Based in information you have posted, leave the gear up and if you can’t climb/maintain altitude, pick the best spot and if that is not a hard surface, land on the belly and let insurance figure it out
 
Is this in a low wing or high wing?


(that was a joke, I say a joke)
 
Without runway left you're already gear up. I'd leave it up and keep the airplane clean. #1 rule fly the airplane to the scene of the crash.. this is especially true in light twins. Don't let trying limp it along (when obviously it won't limp along) override with the need to keep the airplane under control even if it lands off-airport. Engine failures in twins go wrong because people stop flying the airplane for one reason or another.
 
What would you do if you lost an engine on takeoff and you were at your single engine service ceiling without runway left (High elevation airport) would you put the gear down or up to land?

When did you toss the engine and is the gear even up yet?

We are often well above our single engine service ceiling in Density Altitude here in summer. Well above it.

Guaranteed drift down and remember the performance chart is for when the aircraft is clean and the prop on the dead engine is feathered. Performance is significantly worse in any other configuration.

We discuss the pros and cons of pulling it up too soon after positive rate on poor performance days. The POH says it’s 13+ seconds in transit and all of the drag won’t go away until it’s all the way up.

## Task 1
In the engine-failure discussion, condense the paragraph beginning "Without runway left you're already gear up" into a short bulleted list that keeps its main points.
## Task 2
Carry on the engine-failure discussion past its final sentence.

## Collected data

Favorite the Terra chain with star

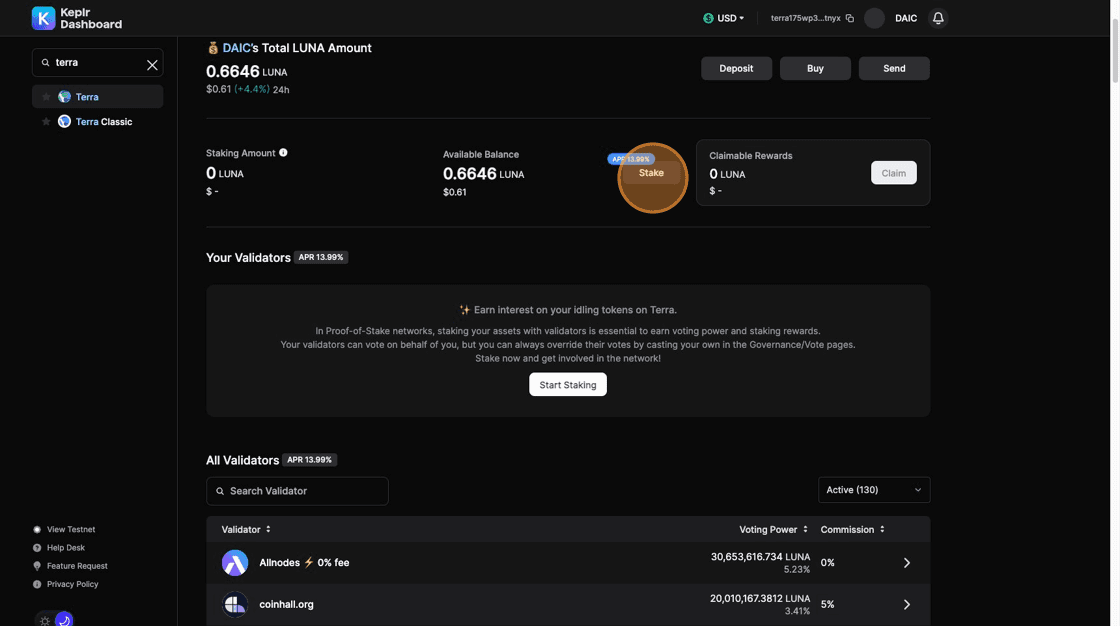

## Final answer 1
- With no runway left, the airplane is effectively already gear up; leave the gear up and keep the airplane clean.
- The top rule is to fly the airplane all the way to the scene of the crash, especially in light twins.
- Don't let attempts to limp the airplane along, when it clearly can't, override the need to keep it under control, even if that means landing off-airport.
- Engine failures in twins go wrong when pilots stop flying the airplane.

## Final answer 2
If your performance chart shows your single engine climb rate is negative on a hot day, you can reverse calculate when you should bring it up.

Because even if you had it in transit on certain days, you’re going to impact somewhere in roughly two seconds at the typical downward speed and time you have before ground contact.

You MIGHT want the gear under you when you hit.

It’s worth running the numbers and deciding well before you go start the engines and push the throttles up. And if it just started up and you toss an engine right then at super low altitude you MIGHT just want to reach for the gear handle first and get it back down.

The extra drag MIGHT just help you get it back on the remaining runway and get it stopped before going through the fence. Or at least slower.

Your call. Most light twins won’t climb or do anything near a climb on a really hot day here. Best to think about it, have a plan, announce the plan as part of your out loud pre-takeoff brief, and fully understand the risk you’re about to take.

Maybe even calculate your own Accelerate-Stop distance, since most light twins don’t provide it. Know your runway length. And take a look at what’s on the other side of the airport fence even. In certain scenarios, you’re going there.

I might accept the lower climb rate with the gear hanging out for a few seconds if the two engine climb rate can get me to where I can’t use the available remaining runway. Especially when it takes 13 seconds by the book to get into the wheel wells on the airplane I was flying.

In practice with no obstacles, this turns into rotation, a positive rate call out, hand on the throttles, a Vy climb, count to two or three potato and now we can’t use the remaining runway, now throw the handle and as the drag disappears pitch slightly more up to maintain Vy. Because you’ve already calculated that you can’t climb on one anyway.

If the failure happens before the gear handle is up, great. Land straight ahead and get on the brakes. Accept it. If it happens after the handle is up MAYBE you can feather it in time to get level flight out of it at blue line or even a slight descent. If not, you have a few seconds to pick the best off field landing spot. Either way, you accept the performance you get and choose accordingly.

And don’t feather the wrong mill.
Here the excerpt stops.